• Directives
[1] Translate this sentence from the homily below into Spanish: "Advent is for seeking while Christmas is for savoring."
[2] Answer these questions using the homily below:
(a) What do we seek spiritually, according to the sentence beginning "Spiritually, we seek"?
(b) Which Sunday of Advent provides the frame for Mary's seeking?
(c) Through whom does God's Word come to Mary?
[3] List every item the homily below names in the sentence that ends "come to mind."

• Text to read
###

Homily, Christmas 2023
From The Pastor
Seeking and savoring. We seek and long for things we feel we need and want, perceiving we do not have them. Savoring is realizing and treasuring what we have longed for with deep gratitude and love. In worldly ways we seek things we believe will make us happy and secure. We savor things which give us pleasure or meaningful peace. Love and faith, food and friendship come to mind.
Spiritual seeking and savoring are different. Spiritually, we seek knowledge and understanding of the presence of God. We seek God’s favor and blessing. We seek with hope the fulfillment of all God promises. To spiritually savor is to ponder, value, and love the things we have received and experienced from God. Savoring is a deeply felt experience of sitting with God’s love.
Advent is for seeking while Christmas is for savoring. In the frame of the Fourth Sunday of Advent, Mary seeks to understand the mystery of God’s Word to her through the Angel. Mary believes with ardent hope in the coming Messiah. Her life is fully identified with God. Her heart and soul are seeking to know and do God’s will. In her body, she must hold the mystery of a pregnancy by the Holy Spirit who will be called the Son of God.

###

• Data lines
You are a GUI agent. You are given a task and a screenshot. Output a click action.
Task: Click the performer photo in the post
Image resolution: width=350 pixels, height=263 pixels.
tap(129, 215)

###

• Answer set
[1] El Adviento es para buscar, mientras que la Navidad es para saborear.

[2]
(a) Knowledge and understanding of the presence of God.
(b) The Fourth Sunday of Advent.
(c) Through the Angel.

[3] Love, faith, food, friendship